O que o filme 'Caramelo', da Netflix, e Jane Goodall, falecida no mês passado, têm em comum
O sucesso mundial de “Caramelo” talvez diga mais sobre nós do que sobre o próprio filme. Um cachorro brasileiro, um vira-lata de rua com orelhas irregulares e olhar doce, tornou-se o protagonista do título nacional de maior alcance global da Netflix. O longa segue entre os mais vistos do planeta, com milhões de espectadores em noventa países.
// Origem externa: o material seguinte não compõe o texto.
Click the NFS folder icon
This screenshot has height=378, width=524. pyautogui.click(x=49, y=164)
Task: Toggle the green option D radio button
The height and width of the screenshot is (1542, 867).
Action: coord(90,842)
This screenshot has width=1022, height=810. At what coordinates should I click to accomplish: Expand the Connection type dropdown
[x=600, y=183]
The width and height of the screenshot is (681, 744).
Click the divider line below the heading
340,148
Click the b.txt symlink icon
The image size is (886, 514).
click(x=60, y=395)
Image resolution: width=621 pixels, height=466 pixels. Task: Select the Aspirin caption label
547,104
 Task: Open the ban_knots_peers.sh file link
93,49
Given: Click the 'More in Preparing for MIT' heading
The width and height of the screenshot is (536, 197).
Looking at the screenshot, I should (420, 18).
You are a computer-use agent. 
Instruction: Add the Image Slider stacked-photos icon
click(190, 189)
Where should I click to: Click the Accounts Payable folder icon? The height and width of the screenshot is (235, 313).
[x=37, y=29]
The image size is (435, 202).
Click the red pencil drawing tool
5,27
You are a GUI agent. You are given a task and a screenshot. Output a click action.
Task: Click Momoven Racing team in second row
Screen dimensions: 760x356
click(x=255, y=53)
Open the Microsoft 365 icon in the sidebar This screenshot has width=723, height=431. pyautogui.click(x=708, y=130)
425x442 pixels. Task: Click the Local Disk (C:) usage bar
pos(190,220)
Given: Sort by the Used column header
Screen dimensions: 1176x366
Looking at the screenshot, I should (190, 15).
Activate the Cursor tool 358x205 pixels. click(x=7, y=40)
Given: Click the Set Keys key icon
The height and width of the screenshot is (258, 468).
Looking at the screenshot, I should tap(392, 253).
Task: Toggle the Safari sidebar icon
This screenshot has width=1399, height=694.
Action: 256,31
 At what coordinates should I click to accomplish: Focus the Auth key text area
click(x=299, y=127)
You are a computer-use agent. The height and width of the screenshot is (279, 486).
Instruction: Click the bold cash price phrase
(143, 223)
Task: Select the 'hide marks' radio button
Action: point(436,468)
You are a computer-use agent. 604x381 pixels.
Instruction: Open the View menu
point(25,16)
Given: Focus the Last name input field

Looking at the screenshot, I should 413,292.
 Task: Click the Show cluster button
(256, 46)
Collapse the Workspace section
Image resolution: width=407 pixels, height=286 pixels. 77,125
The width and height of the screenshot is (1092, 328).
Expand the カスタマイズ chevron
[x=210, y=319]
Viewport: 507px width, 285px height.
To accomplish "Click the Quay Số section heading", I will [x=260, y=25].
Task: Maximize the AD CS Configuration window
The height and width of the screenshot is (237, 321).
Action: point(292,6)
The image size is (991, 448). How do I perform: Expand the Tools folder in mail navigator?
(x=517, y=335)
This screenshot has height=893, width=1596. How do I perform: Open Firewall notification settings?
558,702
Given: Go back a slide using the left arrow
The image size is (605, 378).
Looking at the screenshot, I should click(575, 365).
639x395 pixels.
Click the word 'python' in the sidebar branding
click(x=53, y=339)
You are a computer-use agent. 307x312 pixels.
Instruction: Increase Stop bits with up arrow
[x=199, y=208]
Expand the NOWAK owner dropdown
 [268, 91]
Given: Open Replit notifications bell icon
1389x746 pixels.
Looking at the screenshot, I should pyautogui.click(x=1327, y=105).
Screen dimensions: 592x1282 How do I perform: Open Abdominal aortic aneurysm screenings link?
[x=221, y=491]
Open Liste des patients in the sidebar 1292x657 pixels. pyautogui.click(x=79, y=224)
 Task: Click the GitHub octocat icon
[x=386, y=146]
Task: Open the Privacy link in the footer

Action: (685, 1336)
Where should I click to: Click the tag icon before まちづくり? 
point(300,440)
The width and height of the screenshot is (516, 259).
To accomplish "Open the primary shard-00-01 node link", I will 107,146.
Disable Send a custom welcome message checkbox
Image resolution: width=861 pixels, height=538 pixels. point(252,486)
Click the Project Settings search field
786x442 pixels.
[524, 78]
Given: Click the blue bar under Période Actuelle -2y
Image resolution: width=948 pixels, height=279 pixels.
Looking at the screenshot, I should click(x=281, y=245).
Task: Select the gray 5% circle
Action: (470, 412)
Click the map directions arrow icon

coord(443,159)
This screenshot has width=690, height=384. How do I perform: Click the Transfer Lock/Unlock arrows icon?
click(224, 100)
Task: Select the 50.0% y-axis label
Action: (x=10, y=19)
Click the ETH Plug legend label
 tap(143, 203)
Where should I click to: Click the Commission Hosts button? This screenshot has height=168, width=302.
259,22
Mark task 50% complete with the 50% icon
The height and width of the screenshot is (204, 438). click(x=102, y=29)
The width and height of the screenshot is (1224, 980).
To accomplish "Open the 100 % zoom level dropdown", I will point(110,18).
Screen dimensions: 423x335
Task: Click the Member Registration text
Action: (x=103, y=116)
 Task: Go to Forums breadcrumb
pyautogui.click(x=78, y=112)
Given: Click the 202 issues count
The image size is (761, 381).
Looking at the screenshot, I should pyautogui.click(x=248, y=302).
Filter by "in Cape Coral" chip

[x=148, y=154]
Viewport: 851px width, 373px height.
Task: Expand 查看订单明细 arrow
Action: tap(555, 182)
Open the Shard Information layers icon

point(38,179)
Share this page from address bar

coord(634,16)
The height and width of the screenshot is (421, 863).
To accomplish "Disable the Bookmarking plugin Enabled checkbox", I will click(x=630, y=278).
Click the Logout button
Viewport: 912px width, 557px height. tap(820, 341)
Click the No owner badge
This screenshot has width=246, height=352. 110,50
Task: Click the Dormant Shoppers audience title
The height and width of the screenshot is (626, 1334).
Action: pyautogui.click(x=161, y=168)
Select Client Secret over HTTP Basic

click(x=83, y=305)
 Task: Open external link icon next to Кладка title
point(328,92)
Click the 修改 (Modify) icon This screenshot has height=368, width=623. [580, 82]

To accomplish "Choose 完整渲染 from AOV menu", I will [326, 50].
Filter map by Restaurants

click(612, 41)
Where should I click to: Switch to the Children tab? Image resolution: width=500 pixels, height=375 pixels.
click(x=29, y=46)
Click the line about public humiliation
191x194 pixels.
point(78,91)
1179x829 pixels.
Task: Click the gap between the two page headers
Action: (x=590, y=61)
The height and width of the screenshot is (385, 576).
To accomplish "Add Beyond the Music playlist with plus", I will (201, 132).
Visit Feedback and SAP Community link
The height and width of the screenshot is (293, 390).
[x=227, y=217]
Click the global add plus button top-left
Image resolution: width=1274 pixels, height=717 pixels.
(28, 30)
A história é direta. Um chef, interpretado por Rafael Vitti, tem sua vida interrompida por uma doença e encontra no cachorro resgatado uma forma de seguir adiante. “Caramelo”, portanto, não pretende inovar, e talvez aí resida seu sucesso: no cansaço das tramas cínicas, na vontade coletiva de reencontrar algo puro. Sim, ainda há espaço para histórias simples sobre vínculo e cuidado.
Enquanto o público se emocionava com o cachorro brasileiro, o mundo se despedia de Jane Goodall, a mulher que ensinou a Humanidade a se olhar pelo espelho dos animais. Morta aos 91 anos, ela deixa um legado que atravessa a biologia, a ética e a própria ideia de civilização.
Nascida em 1934, em Bournemouth, Inglaterra, Jane cresceu numa casa modesta, com o ouvido atento aos sons da natureza e o olhar voltado para longe. Lia Tarzan, Mogli e Dr. Dolittle, imaginando a África como destino e vocação. Sem formação acadêmica formal, foi autodidata e obstinada. Em 1960, aos 26 anos, chegou à Tanzânia a convite do paleontólogo Louis Leakey para estudar chimpanzés no Parque Nacional de Gombe.
O que se seguiu foi uma revolução. Jane dispensou o distanciamento científico, deu nome aos chimpanzés, aprendeu seus gestos e sons, e registrou o que ninguém antes vira: que eles fabricavam ferramentas, formavam alianças, expressavam luto, empatia e alegria, e até organizavam-se para a guerra de maneira bem violenta. Suas anotações derrubaram fronteiras entre o humano e o animal. “Com 98,8% do DNA compartilhado, como pudemos acreditar que estávamos em margens opostas?”, ela perguntava.
Ao reconhecer personalidades em cada chimpanzé, Jane transformou o estudo da natureza em uma ética, derrubando o mito da fronteira absoluta entre o homem e o animal. Fundou o Instituto Jane Goodall e o programa Roots & Shoots, presente em mais de cem países, para ensinar jovens a agir em defesa dos bichos e do planeta. Tornou-se Mensageira da Paz da ONU, defendeu a preservação das florestas e o fim do tráfico de espécies ameaçadas. Até o fim, viajava incansavelmente, pregando o respeito à vida como única forma de progresso possível.
Nesta semana em que o Rio recebe o Earthzone, evento dedicado à sustentabilidade e ao futuro da Terra, impossível não evocar a morte recente de Jane. Ela não falava de ecologia em slogans; viveu o que pregava. Acreditava que a compaixão não era atributo moral, mas ferramenta evolutiva. Dizia que ainda acreditava na juventude e nos animais, porque via neles uma força que resiste à brutalidade do mundo. Talvez por isso, ver o planeta inteiro se emocionando com um vira-lata brasileiro, que nos ensina sobre lealdade, entrega e dignidade, seja uma grande notícia.
No fundo, o que Caramelo revela pela emoção, Jane traduziu pela razão. Ambos devolvem o animal ao centro da experiência humana. O cachorro que acompanha um homem doente e a cientista que observa primatas por décadas falam da mesma urgência: a de pertencer, conviver, reconhecer o outro, renunciar à velha soberba de nos imaginarmos senhores absolutos de um mundo em que o resto da vida seria só cenário servil e acessório.
Se há esperança, ela late, balança o rabo e, com sorte, responde ao nosso chamado. Quem tem essa sorte sabe do que eu estou falando.